TASK INPUT section start
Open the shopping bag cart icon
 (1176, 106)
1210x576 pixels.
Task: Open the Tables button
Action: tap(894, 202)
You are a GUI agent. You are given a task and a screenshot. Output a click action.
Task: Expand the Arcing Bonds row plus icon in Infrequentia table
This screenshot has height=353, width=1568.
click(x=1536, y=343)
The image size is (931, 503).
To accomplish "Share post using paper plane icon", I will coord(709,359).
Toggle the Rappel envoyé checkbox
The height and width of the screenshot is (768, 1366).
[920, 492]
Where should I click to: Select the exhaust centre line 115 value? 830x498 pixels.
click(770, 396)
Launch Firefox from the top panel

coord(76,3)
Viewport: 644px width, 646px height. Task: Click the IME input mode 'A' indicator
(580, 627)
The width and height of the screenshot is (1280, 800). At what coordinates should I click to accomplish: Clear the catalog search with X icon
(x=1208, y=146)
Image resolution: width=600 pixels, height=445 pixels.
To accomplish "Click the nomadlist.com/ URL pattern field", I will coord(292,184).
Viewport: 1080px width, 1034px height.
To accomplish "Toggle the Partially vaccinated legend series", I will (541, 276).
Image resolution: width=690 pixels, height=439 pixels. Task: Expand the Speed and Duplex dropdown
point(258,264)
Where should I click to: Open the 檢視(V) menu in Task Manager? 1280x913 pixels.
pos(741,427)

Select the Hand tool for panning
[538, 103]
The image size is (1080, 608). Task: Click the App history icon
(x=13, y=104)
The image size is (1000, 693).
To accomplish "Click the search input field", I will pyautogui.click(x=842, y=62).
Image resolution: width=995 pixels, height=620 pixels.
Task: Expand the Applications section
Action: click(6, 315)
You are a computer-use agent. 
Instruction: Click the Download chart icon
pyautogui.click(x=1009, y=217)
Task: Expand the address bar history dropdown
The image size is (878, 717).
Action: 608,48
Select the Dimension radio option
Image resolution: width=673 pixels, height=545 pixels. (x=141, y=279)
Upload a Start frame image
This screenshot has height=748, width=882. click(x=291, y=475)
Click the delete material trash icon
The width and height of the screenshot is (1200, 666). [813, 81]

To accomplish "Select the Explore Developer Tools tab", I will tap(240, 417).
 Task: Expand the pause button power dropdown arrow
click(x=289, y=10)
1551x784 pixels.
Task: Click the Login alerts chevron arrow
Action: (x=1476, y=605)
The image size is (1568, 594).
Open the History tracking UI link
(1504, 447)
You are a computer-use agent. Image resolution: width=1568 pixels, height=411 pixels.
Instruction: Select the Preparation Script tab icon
TASK INPUT section end
▶ WHAT NEEDS TO BE DONE: All of the data shown above should be printed exactly as given.

▶ EXERCISE OUTPUT:
Open the shopping bag cart icon
 (1176, 106)
1210x576 pixels.
Task: Open the Tables button
Action: tap(894, 202)
You are a GUI agent. You are given a task and a screenshot. Output a click action.
Task: Expand the Arcing Bonds row plus icon in Infrequentia table
This screenshot has height=353, width=1568.
click(x=1536, y=343)
The image size is (931, 503).
To accomplish "Share post using paper plane icon", I will coord(709,359).
Toggle the Rappel envoyé checkbox
The height and width of the screenshot is (768, 1366).
[920, 492]
Where should I click to: Select the exhaust centre line 115 value? 830x498 pixels.
click(770, 396)
Launch Firefox from the top panel

coord(76,3)
Viewport: 644px width, 646px height. Task: Click the IME input mode 'A' indicator
(580, 627)
The width and height of the screenshot is (1280, 800). At what coordinates should I click to accomplish: Clear the catalog search with X icon
(x=1208, y=146)
Image resolution: width=600 pixels, height=445 pixels.
To accomplish "Click the nomadlist.com/ URL pattern field", I will coord(292,184).
Viewport: 1080px width, 1034px height.
To accomplish "Toggle the Partially vaccinated legend series", I will (541, 276).
Image resolution: width=690 pixels, height=439 pixels. Task: Expand the Speed and Duplex dropdown
point(258,264)
Where should I click to: Open the 檢視(V) menu in Task Manager? 1280x913 pixels.
pos(741,427)

Select the Hand tool for panning
[538, 103]
The image size is (1080, 608). Task: Click the App history icon
(x=13, y=104)
The image size is (1000, 693).
To accomplish "Click the search input field", I will pyautogui.click(x=842, y=62).
Image resolution: width=995 pixels, height=620 pixels.
Task: Expand the Applications section
Action: click(6, 315)
You are a computer-use agent. 
Instruction: Click the Download chart icon
pyautogui.click(x=1009, y=217)
Task: Expand the address bar history dropdown
The image size is (878, 717).
Action: 608,48
Select the Dimension radio option
Image resolution: width=673 pixels, height=545 pixels. (x=141, y=279)
Upload a Start frame image
This screenshot has height=748, width=882. click(x=291, y=475)
Click the delete material trash icon
The width and height of the screenshot is (1200, 666). [813, 81]

To accomplish "Select the Explore Developer Tools tab", I will tap(240, 417).
 Task: Expand the pause button power dropdown arrow
click(x=289, y=10)
1551x784 pixels.
Task: Click the Login alerts chevron arrow
Action: (x=1476, y=605)
The image size is (1568, 594).
Open the History tracking UI link
(1504, 447)
You are a computer-use agent. Image resolution: width=1568 pixels, height=411 pixels.
Instruction: Select the Preparation Script tab icon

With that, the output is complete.